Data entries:
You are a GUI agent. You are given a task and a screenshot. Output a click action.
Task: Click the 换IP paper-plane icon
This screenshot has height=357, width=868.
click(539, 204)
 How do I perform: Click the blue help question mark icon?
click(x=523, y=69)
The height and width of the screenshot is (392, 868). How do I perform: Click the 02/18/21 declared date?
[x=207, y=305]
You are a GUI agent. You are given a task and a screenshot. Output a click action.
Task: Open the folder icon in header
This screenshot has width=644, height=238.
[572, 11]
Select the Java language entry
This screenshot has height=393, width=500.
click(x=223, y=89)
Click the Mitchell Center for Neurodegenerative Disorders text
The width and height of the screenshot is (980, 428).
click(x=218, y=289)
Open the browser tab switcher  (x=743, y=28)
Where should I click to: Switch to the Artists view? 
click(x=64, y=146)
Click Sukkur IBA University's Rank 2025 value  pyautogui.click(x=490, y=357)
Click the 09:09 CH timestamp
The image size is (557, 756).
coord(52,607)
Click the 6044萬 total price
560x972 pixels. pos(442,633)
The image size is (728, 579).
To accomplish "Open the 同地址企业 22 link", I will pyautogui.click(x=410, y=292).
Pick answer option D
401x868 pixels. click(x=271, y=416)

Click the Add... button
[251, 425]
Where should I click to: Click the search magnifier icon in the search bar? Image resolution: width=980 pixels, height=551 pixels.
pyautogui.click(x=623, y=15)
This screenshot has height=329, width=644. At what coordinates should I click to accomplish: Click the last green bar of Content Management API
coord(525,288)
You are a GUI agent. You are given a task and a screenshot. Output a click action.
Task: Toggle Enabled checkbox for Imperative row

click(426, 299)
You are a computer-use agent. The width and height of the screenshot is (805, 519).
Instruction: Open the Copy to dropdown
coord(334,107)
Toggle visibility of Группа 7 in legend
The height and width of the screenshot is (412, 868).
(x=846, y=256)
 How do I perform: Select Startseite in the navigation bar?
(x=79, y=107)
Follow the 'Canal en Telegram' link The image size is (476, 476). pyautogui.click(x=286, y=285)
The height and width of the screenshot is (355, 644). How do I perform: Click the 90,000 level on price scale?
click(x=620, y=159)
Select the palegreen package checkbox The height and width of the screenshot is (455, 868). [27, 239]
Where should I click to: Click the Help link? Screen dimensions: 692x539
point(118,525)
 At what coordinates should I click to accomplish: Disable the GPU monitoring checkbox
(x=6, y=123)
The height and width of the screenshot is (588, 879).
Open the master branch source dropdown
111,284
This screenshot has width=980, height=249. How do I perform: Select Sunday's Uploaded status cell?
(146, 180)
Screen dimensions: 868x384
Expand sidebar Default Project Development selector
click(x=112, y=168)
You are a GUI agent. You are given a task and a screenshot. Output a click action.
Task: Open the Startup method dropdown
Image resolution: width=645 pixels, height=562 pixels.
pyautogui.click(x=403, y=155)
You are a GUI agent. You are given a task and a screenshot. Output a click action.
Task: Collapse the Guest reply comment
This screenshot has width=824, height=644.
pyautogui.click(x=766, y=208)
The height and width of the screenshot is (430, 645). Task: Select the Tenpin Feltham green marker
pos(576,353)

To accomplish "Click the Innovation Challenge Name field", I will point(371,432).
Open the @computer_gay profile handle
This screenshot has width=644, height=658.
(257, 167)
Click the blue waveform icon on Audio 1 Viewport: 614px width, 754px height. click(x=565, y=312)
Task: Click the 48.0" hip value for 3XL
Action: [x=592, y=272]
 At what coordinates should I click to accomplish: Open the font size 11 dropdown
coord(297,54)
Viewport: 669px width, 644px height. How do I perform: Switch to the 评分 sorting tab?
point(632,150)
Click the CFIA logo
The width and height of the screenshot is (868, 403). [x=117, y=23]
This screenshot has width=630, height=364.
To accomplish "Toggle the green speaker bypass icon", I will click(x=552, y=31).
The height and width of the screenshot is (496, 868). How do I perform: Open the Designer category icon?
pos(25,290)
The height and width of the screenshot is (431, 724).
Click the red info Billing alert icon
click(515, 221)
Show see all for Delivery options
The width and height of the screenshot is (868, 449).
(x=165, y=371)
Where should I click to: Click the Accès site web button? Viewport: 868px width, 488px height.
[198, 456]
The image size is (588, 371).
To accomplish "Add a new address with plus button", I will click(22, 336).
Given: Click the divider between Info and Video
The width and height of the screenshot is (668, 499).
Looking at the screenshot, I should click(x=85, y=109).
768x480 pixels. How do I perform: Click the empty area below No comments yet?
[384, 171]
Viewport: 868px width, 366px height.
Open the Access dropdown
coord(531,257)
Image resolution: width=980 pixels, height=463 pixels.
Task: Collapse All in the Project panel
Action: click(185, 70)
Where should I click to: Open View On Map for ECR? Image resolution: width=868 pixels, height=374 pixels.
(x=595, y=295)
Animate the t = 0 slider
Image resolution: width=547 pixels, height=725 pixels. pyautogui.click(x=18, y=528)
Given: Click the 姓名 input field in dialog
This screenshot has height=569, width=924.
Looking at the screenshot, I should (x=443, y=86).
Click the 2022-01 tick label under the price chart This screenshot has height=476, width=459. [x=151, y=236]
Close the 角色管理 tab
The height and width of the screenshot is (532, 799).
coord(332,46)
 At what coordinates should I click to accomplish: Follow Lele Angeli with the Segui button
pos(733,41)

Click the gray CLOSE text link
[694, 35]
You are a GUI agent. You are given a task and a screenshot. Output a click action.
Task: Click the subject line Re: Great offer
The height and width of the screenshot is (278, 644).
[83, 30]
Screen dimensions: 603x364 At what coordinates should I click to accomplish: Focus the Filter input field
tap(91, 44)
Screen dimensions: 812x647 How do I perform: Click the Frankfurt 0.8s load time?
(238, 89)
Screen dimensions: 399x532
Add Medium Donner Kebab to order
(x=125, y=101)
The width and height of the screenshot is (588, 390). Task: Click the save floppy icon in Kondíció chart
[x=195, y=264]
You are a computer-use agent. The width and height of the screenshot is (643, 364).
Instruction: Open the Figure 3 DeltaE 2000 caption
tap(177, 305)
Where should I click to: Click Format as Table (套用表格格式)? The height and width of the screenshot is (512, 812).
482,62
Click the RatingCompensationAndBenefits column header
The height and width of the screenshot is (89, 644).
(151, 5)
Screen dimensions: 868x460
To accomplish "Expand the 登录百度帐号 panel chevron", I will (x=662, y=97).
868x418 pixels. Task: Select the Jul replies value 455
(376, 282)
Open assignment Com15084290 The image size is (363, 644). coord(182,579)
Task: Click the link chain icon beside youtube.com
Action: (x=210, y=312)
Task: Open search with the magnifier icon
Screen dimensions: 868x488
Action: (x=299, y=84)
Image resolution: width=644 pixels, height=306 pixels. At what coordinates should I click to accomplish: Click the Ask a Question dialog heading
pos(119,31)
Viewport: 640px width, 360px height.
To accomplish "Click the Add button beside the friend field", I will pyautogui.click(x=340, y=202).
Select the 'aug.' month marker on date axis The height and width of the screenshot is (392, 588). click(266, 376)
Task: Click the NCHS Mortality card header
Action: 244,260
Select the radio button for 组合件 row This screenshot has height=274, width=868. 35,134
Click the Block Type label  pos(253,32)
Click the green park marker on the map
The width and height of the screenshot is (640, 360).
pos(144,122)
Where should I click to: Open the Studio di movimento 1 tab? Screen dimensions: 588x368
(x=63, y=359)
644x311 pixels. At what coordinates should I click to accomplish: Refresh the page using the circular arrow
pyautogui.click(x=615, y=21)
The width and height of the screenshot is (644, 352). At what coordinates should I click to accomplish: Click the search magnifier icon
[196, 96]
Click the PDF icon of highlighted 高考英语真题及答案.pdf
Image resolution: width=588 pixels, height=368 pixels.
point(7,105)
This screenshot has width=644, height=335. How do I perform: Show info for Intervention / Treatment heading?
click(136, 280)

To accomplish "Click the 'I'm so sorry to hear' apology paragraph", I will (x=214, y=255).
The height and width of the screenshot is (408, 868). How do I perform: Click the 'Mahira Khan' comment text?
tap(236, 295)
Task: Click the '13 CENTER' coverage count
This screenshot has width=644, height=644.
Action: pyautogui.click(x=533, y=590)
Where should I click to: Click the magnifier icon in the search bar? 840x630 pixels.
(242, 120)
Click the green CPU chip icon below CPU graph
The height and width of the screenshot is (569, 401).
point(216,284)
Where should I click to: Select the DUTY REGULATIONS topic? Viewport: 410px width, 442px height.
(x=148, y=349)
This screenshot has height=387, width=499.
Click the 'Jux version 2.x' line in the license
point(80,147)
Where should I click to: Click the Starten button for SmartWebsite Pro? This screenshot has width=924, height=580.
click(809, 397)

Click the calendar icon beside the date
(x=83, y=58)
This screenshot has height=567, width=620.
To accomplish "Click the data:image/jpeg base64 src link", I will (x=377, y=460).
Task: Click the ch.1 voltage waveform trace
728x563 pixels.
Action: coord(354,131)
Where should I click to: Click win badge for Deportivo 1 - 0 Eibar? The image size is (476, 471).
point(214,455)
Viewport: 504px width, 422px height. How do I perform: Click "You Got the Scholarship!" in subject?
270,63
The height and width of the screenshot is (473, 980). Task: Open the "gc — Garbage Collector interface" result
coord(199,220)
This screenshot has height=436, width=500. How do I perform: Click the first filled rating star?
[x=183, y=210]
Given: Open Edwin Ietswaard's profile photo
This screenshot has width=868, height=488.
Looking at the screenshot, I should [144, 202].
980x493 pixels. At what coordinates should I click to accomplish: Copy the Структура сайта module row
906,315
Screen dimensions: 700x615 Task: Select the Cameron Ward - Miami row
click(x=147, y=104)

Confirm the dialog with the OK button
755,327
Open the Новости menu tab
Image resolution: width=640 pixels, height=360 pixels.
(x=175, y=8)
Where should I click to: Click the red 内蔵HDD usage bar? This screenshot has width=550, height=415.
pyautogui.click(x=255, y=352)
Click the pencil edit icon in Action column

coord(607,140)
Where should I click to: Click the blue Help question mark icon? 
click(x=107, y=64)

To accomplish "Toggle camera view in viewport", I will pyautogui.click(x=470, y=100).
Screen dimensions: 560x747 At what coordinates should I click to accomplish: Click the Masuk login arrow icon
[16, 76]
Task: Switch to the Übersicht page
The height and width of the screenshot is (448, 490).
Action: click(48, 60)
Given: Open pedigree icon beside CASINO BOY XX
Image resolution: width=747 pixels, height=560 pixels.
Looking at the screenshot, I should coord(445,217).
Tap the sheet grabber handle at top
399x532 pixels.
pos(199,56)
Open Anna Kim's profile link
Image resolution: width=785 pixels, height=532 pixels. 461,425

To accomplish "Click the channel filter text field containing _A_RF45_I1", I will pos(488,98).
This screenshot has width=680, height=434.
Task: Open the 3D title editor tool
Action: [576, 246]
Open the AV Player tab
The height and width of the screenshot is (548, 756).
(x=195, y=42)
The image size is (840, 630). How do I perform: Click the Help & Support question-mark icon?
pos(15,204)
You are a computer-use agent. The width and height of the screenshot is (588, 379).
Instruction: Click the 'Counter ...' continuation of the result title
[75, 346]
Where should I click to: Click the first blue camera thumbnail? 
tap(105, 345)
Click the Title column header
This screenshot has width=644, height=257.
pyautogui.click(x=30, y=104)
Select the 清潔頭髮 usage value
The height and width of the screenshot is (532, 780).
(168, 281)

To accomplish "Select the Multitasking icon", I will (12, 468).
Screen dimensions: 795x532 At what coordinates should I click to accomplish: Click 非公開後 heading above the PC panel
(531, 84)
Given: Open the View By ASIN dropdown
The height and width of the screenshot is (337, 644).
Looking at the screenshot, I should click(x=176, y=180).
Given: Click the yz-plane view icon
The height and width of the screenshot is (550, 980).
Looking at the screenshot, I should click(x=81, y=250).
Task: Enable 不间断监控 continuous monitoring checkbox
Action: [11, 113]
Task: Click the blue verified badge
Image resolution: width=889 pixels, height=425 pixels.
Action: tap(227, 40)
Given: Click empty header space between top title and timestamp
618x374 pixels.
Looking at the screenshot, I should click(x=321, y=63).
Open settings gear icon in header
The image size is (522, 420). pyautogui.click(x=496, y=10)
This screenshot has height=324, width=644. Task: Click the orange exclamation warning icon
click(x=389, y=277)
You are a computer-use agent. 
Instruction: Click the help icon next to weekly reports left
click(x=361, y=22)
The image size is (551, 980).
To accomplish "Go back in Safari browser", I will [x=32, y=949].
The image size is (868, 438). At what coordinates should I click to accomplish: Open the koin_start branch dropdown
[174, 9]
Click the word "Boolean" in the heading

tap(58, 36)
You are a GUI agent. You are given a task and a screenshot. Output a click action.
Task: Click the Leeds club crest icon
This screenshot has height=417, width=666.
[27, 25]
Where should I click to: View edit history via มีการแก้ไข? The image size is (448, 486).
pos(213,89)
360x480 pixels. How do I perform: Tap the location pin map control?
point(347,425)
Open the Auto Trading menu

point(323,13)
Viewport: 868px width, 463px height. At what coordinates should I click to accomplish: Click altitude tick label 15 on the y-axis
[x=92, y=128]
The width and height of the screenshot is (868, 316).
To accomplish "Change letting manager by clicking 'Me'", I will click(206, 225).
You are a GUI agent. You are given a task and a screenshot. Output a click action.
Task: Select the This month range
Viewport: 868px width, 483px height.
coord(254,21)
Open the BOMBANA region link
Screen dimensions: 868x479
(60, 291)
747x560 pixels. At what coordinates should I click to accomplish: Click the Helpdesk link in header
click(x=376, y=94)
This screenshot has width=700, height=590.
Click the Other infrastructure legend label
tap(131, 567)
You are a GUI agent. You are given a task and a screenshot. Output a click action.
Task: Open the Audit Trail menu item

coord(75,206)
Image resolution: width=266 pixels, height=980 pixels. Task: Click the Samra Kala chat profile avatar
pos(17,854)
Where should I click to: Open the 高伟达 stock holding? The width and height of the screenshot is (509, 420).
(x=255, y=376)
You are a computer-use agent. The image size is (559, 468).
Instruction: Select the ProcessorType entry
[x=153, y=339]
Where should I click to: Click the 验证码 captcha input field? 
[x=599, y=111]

= Work required =
State how many lines of the data contain the word "plane". Nothing besides the number belongs in the reply.

= Final answer =
2